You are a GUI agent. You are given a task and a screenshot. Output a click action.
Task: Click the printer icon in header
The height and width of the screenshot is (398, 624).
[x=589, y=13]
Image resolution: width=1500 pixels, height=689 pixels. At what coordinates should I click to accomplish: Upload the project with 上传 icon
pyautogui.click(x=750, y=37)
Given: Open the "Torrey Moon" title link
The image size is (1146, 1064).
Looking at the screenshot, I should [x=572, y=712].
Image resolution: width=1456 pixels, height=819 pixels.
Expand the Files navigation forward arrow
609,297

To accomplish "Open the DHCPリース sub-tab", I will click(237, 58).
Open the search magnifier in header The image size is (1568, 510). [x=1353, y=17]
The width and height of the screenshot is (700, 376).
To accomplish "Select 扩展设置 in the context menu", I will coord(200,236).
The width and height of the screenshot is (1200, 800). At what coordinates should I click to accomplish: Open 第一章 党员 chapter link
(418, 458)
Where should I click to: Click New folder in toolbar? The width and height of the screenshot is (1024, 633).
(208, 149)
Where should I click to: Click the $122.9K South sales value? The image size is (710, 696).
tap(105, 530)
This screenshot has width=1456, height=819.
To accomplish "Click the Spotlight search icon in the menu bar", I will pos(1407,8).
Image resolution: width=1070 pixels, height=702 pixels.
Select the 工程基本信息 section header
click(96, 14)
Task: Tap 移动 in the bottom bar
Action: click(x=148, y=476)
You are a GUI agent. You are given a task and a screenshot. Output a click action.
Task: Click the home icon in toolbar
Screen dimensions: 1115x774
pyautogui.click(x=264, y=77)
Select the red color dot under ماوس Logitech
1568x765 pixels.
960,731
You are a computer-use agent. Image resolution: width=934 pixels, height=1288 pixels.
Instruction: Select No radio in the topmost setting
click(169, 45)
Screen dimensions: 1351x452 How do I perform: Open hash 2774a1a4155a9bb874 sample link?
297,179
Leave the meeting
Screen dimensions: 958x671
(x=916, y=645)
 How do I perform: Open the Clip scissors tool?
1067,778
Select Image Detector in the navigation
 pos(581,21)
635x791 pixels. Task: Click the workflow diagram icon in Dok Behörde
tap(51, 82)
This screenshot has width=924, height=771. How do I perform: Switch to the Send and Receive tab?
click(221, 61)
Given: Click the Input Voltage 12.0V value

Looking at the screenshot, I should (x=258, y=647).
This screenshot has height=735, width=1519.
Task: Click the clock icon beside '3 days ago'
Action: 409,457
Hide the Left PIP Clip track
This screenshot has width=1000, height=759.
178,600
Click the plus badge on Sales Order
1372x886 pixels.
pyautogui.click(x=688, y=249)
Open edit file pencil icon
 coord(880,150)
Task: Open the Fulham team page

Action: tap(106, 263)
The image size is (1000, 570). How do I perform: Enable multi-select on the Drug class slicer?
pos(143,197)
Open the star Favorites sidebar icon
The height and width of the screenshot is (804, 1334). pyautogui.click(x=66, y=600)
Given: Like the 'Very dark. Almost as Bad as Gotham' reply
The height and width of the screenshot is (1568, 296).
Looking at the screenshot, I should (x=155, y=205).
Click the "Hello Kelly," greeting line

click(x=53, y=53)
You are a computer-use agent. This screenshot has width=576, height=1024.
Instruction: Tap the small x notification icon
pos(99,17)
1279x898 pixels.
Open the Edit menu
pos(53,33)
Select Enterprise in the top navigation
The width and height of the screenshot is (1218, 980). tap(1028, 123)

## Stated goal:
Copy out the lines above, from the line containing "This screenshot has width=1456, height=819." through the line containing "pyautogui.click(x=264, y=77)", with nothing changed.

## Response:
This screenshot has width=1456, height=819.
To accomplish "Click the Spotlight search icon in the menu bar", I will pos(1407,8).
Image resolution: width=1070 pixels, height=702 pixels.
Select the 工程基本信息 section header
click(96, 14)
Task: Tap 移动 in the bottom bar
Action: click(x=148, y=476)
You are a GUI agent. You are given a task and a screenshot. Output a click action.
Task: Click the home icon in toolbar
Screen dimensions: 1115x774
pyautogui.click(x=264, y=77)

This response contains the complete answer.